Garant de l’indivisibilité de l’Espagne, le monarque fait le job en 13 minutes et 38 secondes.
La « convivencia », le vivre ensemble se détériorent dans le pays, dit Felipe VI le 24 décembre à l’adresse de ses sujets du royaume d’Espagne. En cause, les nations périphériques qui réclament leur souveraineté et l’énorme crise institutionnelle qui en découle. Le pouvoir judiciaire aux mains de la droite bloque les décisions du pouvoir législatif aux mains de la gauche. La patrie est en danger, ses institutions, sa Constitution aussi parfaites qu’immuables ne fonctionnent pas. Mais le roi très malin ne le dit pas comme ça. Pour clamer l’unité de la nation espagnole, il se garde de hurler « Una, grande, libre, arriba España », comme au bon vieux temps du Caudillo. Il préfère évoquer le nécessaire vivre ensemble, la « convivencia ». Cela veut dire la même chose, mais a l’avantage de masquer le nationalisme du discours. Dans l’enfer des intentions dont il est pavé, le nationalisme espagnol s’avance masqué, comme son homologue français qui use et abuse du mot république pour dire la France. Concernant la pratique gouvernementale, autre chanson. La convivencia est la domination d’un peuple et son Etat sur d’autres.
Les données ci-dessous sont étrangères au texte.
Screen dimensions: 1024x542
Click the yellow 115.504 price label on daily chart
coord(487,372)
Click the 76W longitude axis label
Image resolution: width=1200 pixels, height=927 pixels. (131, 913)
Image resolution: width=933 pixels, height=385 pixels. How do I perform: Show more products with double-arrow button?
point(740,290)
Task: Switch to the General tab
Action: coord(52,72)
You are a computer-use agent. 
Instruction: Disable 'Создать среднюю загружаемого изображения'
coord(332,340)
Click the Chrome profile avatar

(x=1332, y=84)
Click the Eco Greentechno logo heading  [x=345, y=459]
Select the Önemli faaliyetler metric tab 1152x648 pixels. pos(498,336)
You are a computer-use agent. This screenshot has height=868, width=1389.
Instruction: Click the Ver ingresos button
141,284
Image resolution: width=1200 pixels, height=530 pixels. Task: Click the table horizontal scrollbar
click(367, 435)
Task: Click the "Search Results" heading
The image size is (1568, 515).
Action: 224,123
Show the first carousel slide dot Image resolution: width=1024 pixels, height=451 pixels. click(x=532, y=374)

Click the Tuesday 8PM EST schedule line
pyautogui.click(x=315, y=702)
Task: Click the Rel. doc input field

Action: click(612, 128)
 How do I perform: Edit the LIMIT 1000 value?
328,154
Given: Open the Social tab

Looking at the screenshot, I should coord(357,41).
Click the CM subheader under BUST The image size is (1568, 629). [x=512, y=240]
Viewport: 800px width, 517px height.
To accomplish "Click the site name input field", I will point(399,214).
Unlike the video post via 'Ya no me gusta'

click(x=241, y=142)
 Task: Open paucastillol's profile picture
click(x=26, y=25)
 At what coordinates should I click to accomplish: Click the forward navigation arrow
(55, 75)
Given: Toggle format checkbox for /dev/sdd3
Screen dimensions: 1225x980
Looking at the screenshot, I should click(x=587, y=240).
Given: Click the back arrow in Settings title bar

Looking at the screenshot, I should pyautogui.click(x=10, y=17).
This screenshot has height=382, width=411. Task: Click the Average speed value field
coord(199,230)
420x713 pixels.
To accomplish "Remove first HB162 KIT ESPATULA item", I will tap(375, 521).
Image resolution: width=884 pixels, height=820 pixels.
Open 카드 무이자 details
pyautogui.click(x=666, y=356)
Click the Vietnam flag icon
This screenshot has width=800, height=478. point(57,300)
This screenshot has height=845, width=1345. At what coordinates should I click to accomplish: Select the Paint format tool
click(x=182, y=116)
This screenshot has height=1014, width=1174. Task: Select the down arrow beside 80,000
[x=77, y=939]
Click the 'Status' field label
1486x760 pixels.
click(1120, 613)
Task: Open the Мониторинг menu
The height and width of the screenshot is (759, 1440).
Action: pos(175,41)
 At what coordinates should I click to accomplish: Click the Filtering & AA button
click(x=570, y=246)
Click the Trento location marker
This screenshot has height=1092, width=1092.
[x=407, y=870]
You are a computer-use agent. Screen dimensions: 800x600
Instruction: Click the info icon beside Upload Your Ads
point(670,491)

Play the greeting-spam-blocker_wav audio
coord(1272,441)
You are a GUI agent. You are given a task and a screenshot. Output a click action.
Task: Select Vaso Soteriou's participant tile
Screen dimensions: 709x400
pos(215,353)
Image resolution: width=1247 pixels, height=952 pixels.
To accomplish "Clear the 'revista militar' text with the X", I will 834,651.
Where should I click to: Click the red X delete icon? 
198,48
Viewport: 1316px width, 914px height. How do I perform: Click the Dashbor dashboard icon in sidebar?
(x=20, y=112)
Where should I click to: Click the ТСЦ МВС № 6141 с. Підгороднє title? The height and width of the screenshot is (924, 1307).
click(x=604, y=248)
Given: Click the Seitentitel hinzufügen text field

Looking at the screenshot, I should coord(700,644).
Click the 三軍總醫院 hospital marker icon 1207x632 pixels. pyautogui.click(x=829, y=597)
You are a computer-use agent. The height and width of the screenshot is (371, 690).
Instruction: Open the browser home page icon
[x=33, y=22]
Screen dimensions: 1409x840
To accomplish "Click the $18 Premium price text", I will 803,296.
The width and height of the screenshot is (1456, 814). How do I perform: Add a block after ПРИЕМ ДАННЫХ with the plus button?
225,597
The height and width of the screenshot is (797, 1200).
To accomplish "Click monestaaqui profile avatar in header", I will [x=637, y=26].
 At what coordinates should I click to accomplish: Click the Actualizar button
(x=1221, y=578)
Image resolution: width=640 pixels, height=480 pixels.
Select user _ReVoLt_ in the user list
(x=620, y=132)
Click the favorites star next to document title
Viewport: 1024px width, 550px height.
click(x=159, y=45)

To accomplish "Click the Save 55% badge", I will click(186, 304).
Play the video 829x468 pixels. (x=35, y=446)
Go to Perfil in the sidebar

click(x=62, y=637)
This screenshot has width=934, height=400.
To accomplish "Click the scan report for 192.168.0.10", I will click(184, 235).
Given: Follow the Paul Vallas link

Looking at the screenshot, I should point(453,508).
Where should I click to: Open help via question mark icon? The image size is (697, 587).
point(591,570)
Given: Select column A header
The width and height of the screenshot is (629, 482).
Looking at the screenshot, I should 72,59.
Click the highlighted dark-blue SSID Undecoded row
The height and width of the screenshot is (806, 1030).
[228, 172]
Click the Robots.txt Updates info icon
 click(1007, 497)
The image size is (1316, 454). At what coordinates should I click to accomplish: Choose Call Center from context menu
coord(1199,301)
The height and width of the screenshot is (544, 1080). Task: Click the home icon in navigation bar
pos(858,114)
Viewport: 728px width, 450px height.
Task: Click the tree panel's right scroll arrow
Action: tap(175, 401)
Le roi poursuit : « Un pays, une société divisés où règnent la confrontation n’avancent pas, ne progressent pas, ne résolvent pas correctement leurs problèmes, ne génèrent pas la confiance. La division rend plus fragile les démocraties, l’union au contraire les fortifie ».
Comme d’hab, le diviseur est dans le camp d’en face. Cette Constitution que nous n’avons pas votée, verrouille le débat, la confrontation démocratique. Le droit de vote a ses limites. On l’a vu en Catalogne avec l’interdiction des référendums, la condamnation, l’exil, l’incarcération de toute une génération politique. En somme, une démocratie espagnole encadrée, bridée, pourquoi pas un bon régime autoritaire, sont tellement plus confortables et efficaces pour garantir la « convivencia »… C’est là tous le sens subliminal du discours du monarque à son bon peuple prié d’applaudir.
Le député EHBildu Jon Iñarratu le remarque, le discours du roi brille par ses vides, ses silences sur tout ce qui a marqué 2022. Pas un mot sur la tragédie de l’encave de Melilla et sa trentaine de réfugiés morts en juin. Ces gens-là n’étaient même pas des Espagnols, donc sans grand intérêt. Pas un mot sur la violation des libertés publiques fondamentales par l’usage généralisé du logiciel espion israélien Pegasus dans les téléphones des leaders d’opposition les plus en vue. Il était installé par les services secrets du gouvernement et sur ordre. Silence radio sur l’inviolabilité de l’ex-roi, suite aux détournements financiers et aux frasques matrimoniales de Juan Carlos I.
Plus soft mais ne lâchant rien, Aitor Esteban, porte-parole du PNV au parlement esoagnol, demande au roi de « s’adapter à son époque » et d’accepter « la réalité des nations, ce qui implique les changements constitutionnels que nous avons proposés ». C’est-à-dire la reconnaissance d’un pouvoir de décider négocié, en lien avec les droits historiques, la suppression de l’article 155 de la Constitution qui permet à Madrid de suspendre un statut d’autonomie, ainsi que celle de l’article 8 qui fait de l’armée le garant de l’unité de l’Espagne.
La palme de la réplique revient au porte-parole d’Esquerra Republicana de Catalunya, Gabriel Rufián. Il affiche une photo du futur Felipe VI enfant, en train de saluer Francisco Franco, en présence de Juan Carlos : « N’oublions pas nos origines », se borne-t-il à écrire en légende. Franco est le seul Espagnol qui a élu Felipe VI.